Targeting immunometabolism in host-directed therapies to fungal disease

Abstract

Fungal infections affect over a billion people and are responsible for more than 1.5 million deaths each year. Despite progress in diagnostic and therapeutic approaches, the management of severe fungal infections remains a challenge. Recently, the reprogramming of cellular metabolism has emerged as a central mechanism through which the effector functions of immune cells are supported to promote antifungal activity. An improved understanding of the immunometabolic signatures that orchestrate antifungal immunity, together with the dissection of the mechanisms that underlie heterogeneity in individual immune responses, may therefore unveil new targets amenable to adjunctive host-directed therapies. In this review, we highlight recent advances in the metabolic regulation of host-fungus interactions and antifungal immune responses, and outline targetable pathways and mechanisms with promising therapeutic potential.

Keywords: antifungal immunity; fungal disease; host-directed therapy; immunometabolism; immunotherapy.

Graphical Abstract

Fig. 1

Metabolic reprogramming of myeloid cells in response to fungal infection. Recognition of fungal pathogens by pathogen recognition receptors (PRRs) is accompanied by the upregulation of glycolysis and production of lactate. In these conditions, the TCA cycle and oxidative phosphorylation (OxPhos) are often repressed, resulting in the accumulation of intermediates such as succinate and itaconate, and enhancing the generation of reactive oxygen and nitrogen species. In response to C. albicans, the activation of glycolysis is triggered by the recognition of β-glucan by dectin-1, a process that can be in turn exploited by the fungus through its ability to compete for glucose and ultimately promote macrophage death. Sensing of lactate secreted by immune cells also drives the masking of β-glucans in the fungal cell wall and immune evasion. The activation of glycolysis during infection with A. fumigatus is instead triggered by the release of melanin during germination. By sequestering calcium within the phagosome, melanin promotes the recruitment of mTOR which, in turn, mediates the activation of downstream metabolic genes and regulators.
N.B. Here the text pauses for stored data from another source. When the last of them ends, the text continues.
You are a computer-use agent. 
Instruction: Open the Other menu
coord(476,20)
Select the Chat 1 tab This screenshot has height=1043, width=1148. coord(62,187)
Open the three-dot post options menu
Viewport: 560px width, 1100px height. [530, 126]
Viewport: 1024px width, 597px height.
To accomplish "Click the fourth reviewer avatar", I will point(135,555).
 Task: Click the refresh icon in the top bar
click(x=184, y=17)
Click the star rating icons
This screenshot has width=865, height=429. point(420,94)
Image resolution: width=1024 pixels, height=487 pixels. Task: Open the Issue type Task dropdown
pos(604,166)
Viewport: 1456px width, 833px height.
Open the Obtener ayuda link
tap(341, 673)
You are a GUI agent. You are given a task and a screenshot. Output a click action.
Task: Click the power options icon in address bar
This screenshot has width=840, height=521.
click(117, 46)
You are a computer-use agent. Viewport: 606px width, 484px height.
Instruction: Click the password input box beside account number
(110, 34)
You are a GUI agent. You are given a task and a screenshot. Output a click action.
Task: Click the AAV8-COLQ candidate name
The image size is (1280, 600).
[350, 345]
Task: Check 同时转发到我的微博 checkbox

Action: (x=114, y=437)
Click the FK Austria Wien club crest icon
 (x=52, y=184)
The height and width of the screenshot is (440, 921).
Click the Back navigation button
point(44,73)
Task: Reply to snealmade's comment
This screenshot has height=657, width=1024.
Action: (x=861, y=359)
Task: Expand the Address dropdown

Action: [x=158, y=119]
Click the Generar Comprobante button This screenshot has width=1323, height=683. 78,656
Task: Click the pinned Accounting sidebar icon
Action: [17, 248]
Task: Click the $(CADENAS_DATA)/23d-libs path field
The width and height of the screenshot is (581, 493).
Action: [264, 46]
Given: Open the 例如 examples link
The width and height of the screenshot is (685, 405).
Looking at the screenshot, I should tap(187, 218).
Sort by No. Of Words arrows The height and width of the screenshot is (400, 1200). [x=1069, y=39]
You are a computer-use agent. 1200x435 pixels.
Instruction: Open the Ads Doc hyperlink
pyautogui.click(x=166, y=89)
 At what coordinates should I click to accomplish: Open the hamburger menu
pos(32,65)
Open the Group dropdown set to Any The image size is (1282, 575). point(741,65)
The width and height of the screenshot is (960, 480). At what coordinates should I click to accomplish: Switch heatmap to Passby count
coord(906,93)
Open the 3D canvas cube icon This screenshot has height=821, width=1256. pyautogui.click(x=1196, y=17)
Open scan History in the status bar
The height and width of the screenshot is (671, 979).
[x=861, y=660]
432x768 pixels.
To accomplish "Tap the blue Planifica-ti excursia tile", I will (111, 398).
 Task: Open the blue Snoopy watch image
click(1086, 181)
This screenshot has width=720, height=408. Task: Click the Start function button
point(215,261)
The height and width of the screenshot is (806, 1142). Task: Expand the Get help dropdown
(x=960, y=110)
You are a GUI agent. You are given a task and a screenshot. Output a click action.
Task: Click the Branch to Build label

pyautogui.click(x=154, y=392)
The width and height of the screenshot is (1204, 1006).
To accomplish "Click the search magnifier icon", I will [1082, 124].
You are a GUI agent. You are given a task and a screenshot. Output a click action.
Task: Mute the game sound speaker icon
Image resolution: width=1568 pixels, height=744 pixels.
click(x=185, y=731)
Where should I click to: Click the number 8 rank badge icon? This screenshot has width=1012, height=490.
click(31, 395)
The catabolism of tryptophan (Trp) by the indoleamine-2,3-dioxygenase 1 (IDO1) enzyme also regulates antifungal immune responses and controls fungal morphology through its downstream catabolites, collectively referred to as kynurenines (Kyn).

Fig. 2

Trained immunity as a tool to potentiate host defense. Microbial or endogenous stimuli activate innate immune cells. Depending on the dose or stimuli, innate immune function may be increased when encountering a secondary stimulation (trained immunity) or cells may become unresponsive or anti-inflammatory (tolerance). Trained immunity confers long-term protection thought the myelopoietic skewing of hematopoietic stem cells, giving rise to monocytes with enhanced effector functions. They rely on metabolic changes, such as increased glycolysis and OxPhos, which supports epigenetic rewiring that promotes the expression of proinflammatory genes culminating in the increased secretion of cytokines. Thus, trained immunity inducers may be an attractive therapeutic tool to revert tolerance, possibly rescuing states of immune paralysis in sepsis and decreasing the risk of secondary infections.